Les corps simples, au nombre de soixante-deux, sont les élémens de la chimie moderne. Un grand nombre de ces corps a été découvert depuis un siècle ; mais beaucoup d’entre eux étaient connus de toute antiquité, notamment les métaux usuels. Les anciennes théories n’y voyaient point une substance unique. Beccher, qui vécut de 1625 à 1682 et fut médecin de l’électeur de Bavière, considérait les métaux comme formés d’une terre et d’une matière qui s’en séparait lorsque les métaux étaient soumis à la combustion.

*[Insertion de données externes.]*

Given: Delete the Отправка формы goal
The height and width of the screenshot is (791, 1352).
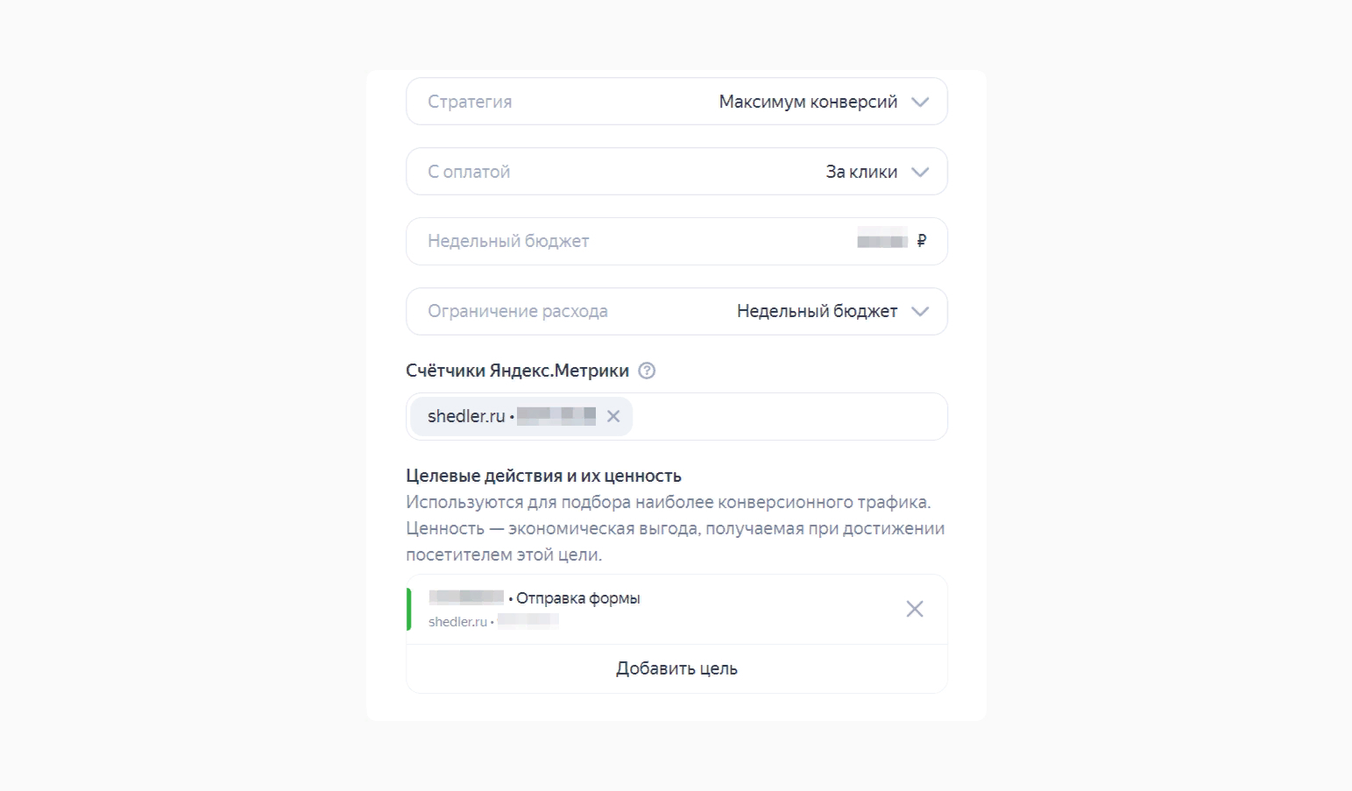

Le fer, par exemple, était regardé par lui comme un mélange de ce que nous nommons la rouille et de cette substance hypothétique qu’il nommait le soufre par respect pour la tradition paracelsienne. Stahl, qui adopta les idées de Beccher (il vécut de 1660 à 1734, professa à Hall, et fut plus tard médecin royal à Berlin), appela cette substance du nom nouveau de phlogiston ou combustible. Il fut le vrai fondateur de la théorie phlogistique, qui donna naissance à la théorie de la combustion, aujourd’hui universellement admise, et fondée sur la découverte du gaz oxygène. Les idées de Stahl sur la production des métaux au moyen de leurs terres (ou oxydes, pour employer la terminologie actuelle), par l’addition dû phlogistique, furent adoptées dans toute l’Europe. Elles exercèrent une telle influence sur les esprits, qu’au moment où l’on découvrit les deux gaz simples dont l’étude devait révolutionner toute la science, l’oxygène et le chlore, on les nomma d’abord : le premier, air sans phlogistique ou déphlogistiqué ; le second, acide muriatique sans phlogistique[1]. La découverte de ces corps simples, celle de la théorie véritable de la combustion, les travaux célèbres de Lavoisier et de son, école, renversèrent rapidement l’ancienne théorie. La distinction des corps simples et, des corps composés avait désormais une base solide, et la classification chimique devint possible.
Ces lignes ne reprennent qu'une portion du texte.